* INPUT MATERIAL:
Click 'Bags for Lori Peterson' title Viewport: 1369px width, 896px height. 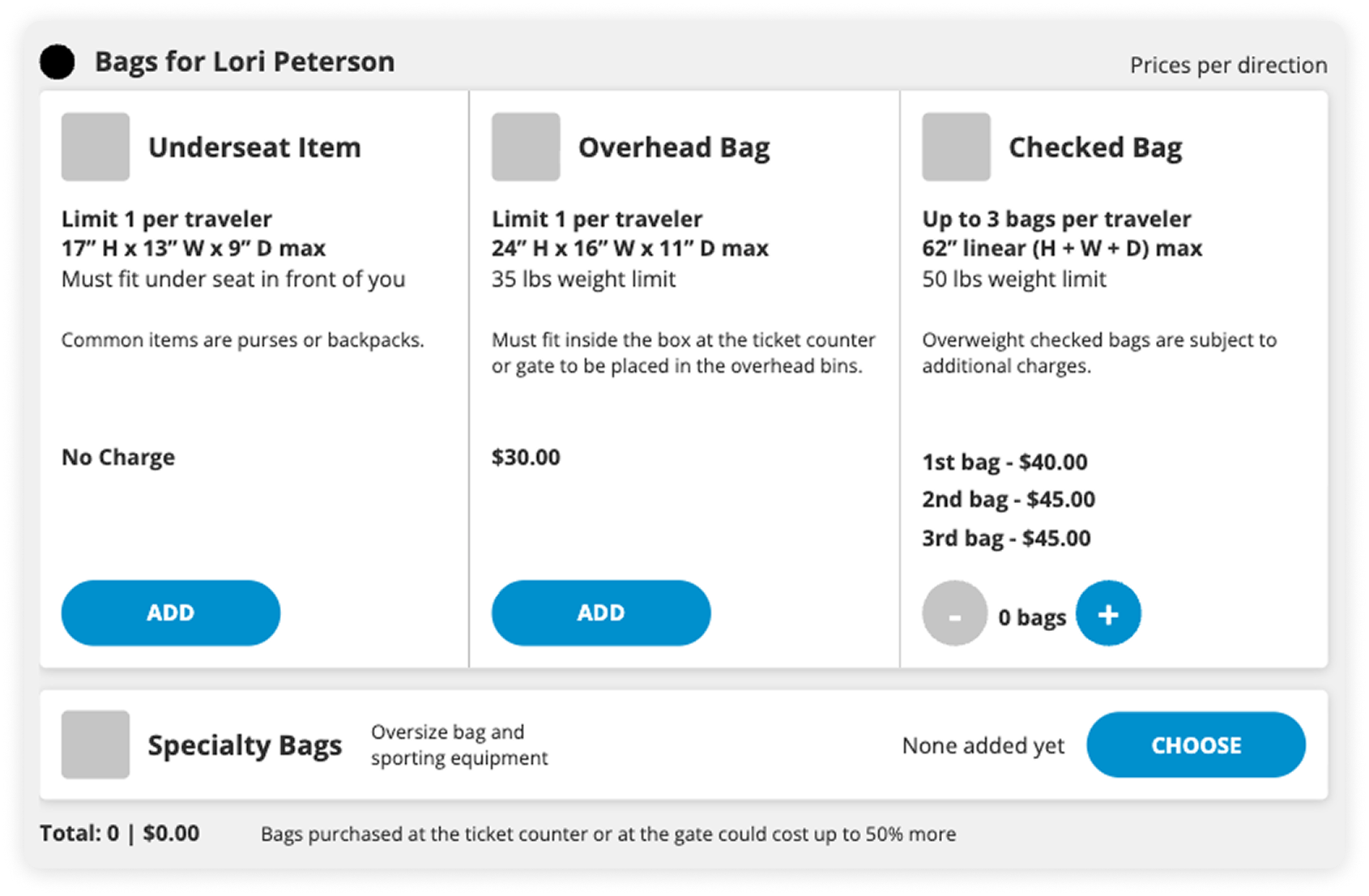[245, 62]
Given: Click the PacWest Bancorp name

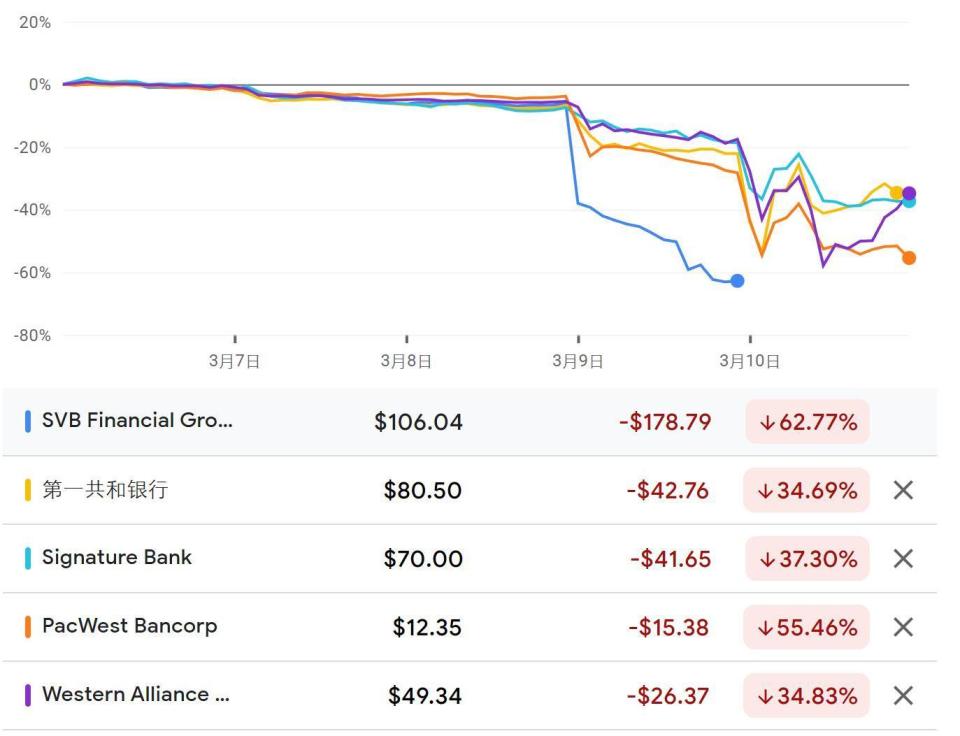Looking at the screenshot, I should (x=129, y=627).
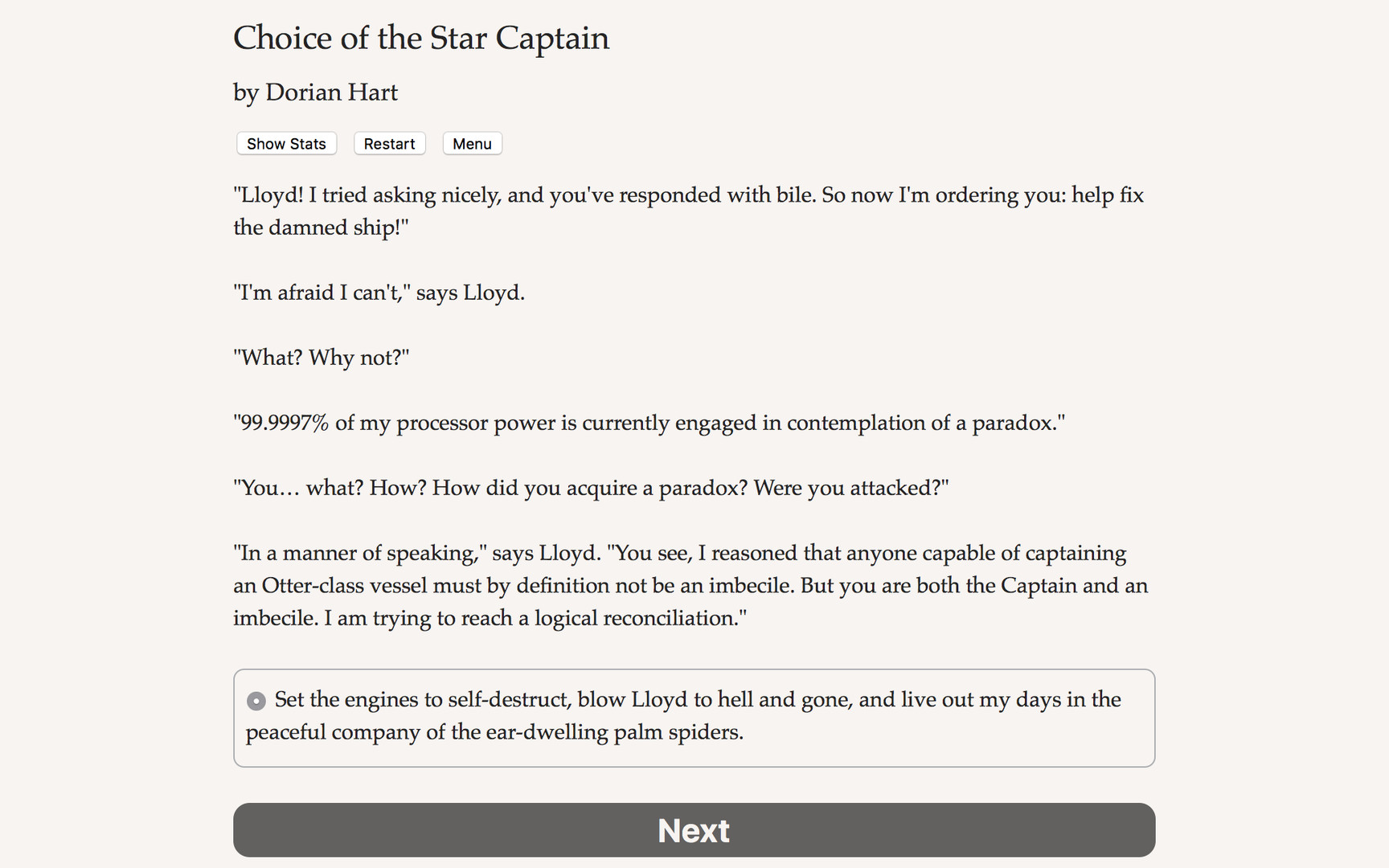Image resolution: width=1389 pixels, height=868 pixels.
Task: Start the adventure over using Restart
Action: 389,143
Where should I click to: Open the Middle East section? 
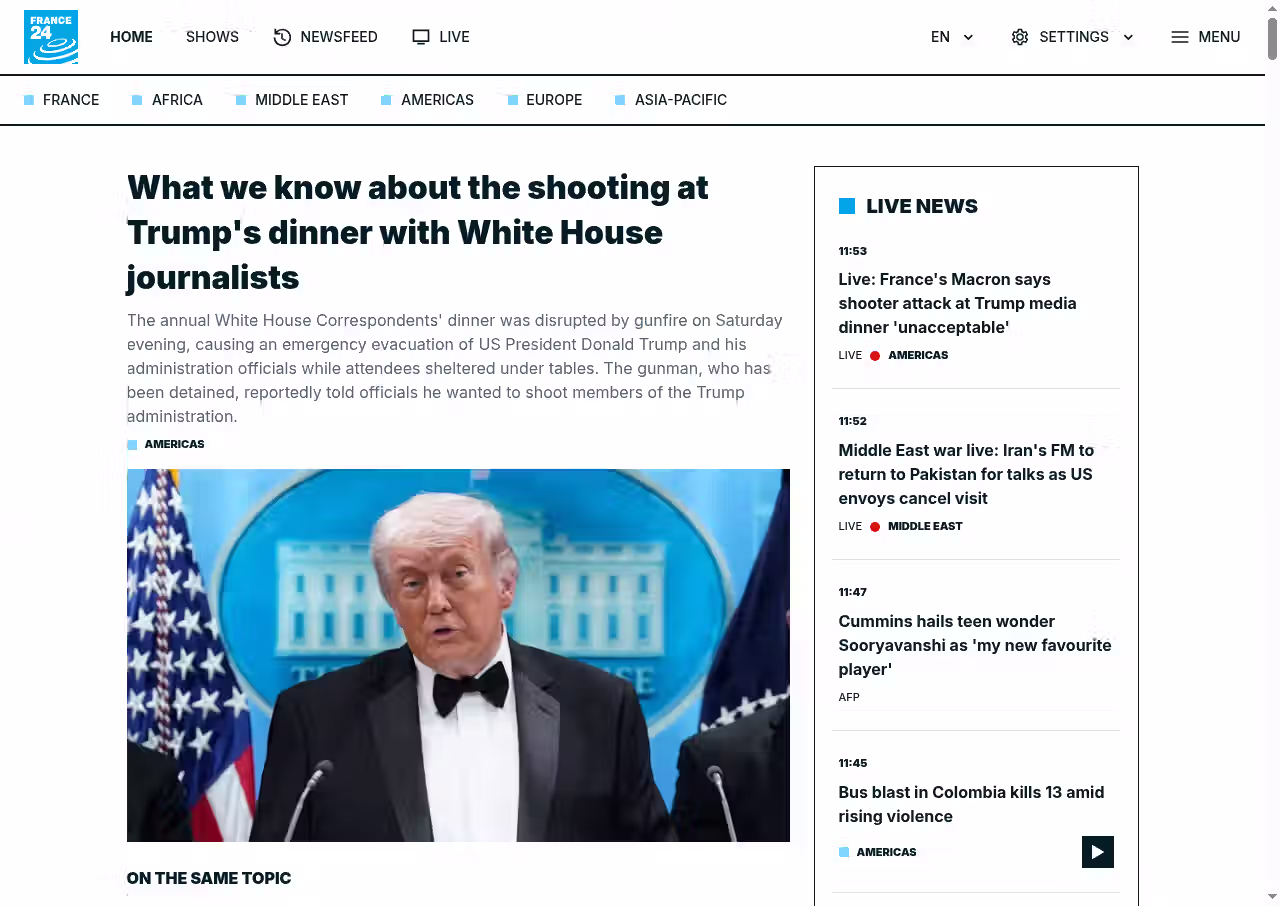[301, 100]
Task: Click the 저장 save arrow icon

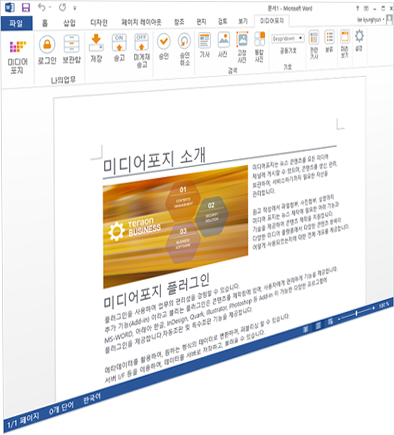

* DO THIS: Copy the items word for word, starting at the line that contains "Given: Click the PacWest Bancorp name" and running through the end of the items, both ends included. Leave the pictures out of your copy.

* SOLUTION TO THIS PROBLEM:
Given: Click the PacWest Bancorp name

Looking at the screenshot, I should (x=129, y=627).
Image resolution: width=1389 pixels, height=868 pixels.
Task: Start the adventure over using Restart
Action: 389,143
Where should I click to: Open the Middle East section? 
[301, 100]
Task: Click the 저장 save arrow icon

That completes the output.